What's egg share at crgw? 
how much is treatment there?


----------



## Mrst83 (Apr 11, 2013)

It is a private clinic. Egg share is a donor scheme where I share half of my eggs with a lady who needs them. The pick ip the cost of the treatment. We have to pay for initial tests and icsi is a charge again on top but I think it's worth ago during this mammoth wait for nhs


----------



## wtbam13 (Aug 17, 2013)

That's good! Never heard of that. I've started mt treatment with nhs now (after 4 long years of ttc) but its always an option if it doesn't work! Depending on cost of the tests. I've already had the test with nhs so would i need them all again?


----------



## Emmy007 (Sep 29, 2013)

Hi I'm also having treatment at IVF WALES, I'm currently on day 7 of MENOPUR injections. I went for my baseline scan on 14th Oct but my lining wasn't thin enough as AF hadn't arrived. Went back on 18th after AF HAD arrived and all was ok.

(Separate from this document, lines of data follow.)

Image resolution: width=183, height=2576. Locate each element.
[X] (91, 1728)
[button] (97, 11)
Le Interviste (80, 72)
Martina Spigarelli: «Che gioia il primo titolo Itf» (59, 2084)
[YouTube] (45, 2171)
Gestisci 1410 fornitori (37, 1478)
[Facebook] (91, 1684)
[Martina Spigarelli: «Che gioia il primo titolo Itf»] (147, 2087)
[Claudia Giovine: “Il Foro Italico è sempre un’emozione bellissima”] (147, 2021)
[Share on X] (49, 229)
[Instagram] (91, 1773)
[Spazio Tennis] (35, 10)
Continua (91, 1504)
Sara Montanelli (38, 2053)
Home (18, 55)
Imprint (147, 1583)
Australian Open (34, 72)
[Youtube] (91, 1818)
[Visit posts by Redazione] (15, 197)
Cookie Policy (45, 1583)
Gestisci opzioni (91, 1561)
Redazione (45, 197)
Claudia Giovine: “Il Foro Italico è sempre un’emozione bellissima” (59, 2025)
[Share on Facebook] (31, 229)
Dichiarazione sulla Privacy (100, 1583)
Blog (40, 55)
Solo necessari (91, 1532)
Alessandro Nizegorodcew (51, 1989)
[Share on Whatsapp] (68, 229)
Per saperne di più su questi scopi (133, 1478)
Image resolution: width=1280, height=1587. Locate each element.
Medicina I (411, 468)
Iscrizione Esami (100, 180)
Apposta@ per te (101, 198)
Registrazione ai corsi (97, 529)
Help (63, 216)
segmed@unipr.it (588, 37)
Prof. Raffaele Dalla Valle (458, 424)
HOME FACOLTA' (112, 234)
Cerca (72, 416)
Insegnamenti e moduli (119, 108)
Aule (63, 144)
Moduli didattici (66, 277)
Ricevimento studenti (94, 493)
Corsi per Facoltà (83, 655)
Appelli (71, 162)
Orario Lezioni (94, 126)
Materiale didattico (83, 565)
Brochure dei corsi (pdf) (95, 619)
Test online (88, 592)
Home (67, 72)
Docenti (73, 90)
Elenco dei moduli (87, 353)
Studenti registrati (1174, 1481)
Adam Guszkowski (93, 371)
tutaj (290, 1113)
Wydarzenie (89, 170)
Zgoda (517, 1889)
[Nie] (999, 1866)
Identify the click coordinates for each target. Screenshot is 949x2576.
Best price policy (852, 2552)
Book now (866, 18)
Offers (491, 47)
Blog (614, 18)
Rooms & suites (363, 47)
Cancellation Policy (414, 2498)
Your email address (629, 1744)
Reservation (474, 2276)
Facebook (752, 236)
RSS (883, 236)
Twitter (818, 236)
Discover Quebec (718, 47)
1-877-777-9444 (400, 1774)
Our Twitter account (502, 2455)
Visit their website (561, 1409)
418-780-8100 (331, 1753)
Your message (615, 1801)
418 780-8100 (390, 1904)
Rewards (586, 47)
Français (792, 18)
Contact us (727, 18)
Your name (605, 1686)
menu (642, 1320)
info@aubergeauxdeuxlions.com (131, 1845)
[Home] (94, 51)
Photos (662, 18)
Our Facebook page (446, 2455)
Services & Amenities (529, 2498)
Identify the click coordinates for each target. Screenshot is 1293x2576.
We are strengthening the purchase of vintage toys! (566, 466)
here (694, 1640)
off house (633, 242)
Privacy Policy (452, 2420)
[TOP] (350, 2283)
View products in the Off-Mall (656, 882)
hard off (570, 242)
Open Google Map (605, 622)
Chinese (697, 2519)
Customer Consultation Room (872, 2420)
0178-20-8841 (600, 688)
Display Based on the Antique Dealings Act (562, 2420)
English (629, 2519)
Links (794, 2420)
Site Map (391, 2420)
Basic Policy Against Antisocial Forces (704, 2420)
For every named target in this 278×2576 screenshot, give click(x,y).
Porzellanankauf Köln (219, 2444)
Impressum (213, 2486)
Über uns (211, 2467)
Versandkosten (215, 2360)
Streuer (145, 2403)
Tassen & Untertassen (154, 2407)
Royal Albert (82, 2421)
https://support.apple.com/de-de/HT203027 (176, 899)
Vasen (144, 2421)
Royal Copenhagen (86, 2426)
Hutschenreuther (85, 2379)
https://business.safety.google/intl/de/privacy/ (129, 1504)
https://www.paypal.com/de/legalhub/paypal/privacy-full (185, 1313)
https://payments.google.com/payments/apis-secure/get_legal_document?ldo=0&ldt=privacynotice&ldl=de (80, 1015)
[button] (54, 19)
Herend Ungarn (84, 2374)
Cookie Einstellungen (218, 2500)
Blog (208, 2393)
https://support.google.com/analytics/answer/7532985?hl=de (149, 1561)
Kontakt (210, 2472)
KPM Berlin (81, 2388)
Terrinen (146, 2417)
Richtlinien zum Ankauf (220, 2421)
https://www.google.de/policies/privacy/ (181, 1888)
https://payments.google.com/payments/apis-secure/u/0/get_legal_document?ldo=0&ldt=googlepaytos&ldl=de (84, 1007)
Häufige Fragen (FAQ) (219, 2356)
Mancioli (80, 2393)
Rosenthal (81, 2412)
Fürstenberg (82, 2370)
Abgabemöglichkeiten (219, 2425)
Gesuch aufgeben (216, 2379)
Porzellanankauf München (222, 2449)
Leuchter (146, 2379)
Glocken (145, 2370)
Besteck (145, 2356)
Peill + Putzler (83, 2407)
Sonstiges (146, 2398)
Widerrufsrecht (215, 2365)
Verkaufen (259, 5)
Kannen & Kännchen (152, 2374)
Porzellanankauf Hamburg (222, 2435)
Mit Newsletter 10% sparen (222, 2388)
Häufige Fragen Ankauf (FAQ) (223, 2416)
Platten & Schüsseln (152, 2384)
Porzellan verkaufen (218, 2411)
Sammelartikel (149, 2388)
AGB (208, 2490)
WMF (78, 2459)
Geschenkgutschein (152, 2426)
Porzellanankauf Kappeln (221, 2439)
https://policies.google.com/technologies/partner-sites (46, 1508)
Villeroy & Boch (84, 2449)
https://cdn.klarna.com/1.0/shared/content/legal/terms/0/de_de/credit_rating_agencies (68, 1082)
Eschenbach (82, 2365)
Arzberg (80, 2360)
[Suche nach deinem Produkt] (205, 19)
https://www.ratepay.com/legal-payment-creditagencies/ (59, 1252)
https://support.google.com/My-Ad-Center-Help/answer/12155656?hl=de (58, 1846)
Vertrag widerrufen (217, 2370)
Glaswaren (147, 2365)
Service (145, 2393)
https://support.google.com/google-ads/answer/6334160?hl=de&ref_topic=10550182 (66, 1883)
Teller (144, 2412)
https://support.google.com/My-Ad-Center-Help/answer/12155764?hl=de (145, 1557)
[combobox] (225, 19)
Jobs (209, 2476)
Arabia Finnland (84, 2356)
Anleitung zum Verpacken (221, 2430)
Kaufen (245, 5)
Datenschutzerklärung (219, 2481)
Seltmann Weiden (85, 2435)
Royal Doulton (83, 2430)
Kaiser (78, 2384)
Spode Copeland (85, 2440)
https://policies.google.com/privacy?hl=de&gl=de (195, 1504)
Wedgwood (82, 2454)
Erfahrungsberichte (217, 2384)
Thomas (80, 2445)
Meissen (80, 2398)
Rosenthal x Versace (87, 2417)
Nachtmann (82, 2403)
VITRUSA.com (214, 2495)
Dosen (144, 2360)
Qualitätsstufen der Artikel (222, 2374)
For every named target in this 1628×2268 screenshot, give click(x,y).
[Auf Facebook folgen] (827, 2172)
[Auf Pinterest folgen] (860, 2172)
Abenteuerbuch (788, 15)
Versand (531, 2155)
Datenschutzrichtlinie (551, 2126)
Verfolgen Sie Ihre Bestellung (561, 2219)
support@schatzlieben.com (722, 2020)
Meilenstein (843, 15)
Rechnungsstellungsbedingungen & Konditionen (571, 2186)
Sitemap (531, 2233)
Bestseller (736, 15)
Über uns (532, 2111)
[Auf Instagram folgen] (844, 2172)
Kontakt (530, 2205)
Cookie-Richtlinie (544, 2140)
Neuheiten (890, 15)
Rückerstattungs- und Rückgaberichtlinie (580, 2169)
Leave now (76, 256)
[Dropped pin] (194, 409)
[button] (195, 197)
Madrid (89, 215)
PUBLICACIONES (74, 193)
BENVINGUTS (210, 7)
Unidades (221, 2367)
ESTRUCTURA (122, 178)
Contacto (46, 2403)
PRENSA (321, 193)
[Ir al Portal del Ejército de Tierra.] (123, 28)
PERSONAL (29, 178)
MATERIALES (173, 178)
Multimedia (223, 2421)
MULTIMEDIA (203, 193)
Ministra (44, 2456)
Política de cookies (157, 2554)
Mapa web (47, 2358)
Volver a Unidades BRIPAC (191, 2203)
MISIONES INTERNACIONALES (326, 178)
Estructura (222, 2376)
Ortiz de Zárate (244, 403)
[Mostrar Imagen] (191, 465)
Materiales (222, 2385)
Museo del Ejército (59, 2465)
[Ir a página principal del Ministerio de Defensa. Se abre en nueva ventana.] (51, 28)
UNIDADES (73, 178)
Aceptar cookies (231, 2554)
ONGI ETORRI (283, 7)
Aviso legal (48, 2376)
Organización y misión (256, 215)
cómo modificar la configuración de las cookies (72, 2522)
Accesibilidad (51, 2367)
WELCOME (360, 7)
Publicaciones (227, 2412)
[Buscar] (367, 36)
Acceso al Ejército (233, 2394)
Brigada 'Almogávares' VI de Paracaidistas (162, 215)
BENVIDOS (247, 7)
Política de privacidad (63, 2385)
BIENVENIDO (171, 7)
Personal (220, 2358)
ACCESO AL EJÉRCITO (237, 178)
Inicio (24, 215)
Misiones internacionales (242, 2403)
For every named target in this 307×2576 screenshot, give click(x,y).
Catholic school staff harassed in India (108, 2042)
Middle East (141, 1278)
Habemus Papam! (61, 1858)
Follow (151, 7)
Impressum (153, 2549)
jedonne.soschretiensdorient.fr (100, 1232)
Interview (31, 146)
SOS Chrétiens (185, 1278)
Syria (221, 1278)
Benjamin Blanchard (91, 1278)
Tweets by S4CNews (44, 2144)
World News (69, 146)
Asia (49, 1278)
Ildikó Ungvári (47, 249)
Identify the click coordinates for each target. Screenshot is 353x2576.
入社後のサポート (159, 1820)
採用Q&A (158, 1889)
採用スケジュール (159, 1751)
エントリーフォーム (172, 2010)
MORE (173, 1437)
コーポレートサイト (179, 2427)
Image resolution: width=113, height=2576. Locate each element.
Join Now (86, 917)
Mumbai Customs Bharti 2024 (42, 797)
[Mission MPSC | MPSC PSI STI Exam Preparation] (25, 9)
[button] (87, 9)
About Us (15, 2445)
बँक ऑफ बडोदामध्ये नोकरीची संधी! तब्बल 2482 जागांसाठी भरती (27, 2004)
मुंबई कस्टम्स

Luckily I haven't had any side effects yet but my belly looks disgusting with all the bruises and pin holes.....lol hopefully it'll be worth it in the end xx


----------



## Sparkle_ (Sep 8, 2011)

Hey, I'm also having tx at Ivf wales, I'm currently on my 2ww!! Aargh lol fingers crossed!!  

The staff & nurses are lovely there, it's just the waiting list which is the problem! 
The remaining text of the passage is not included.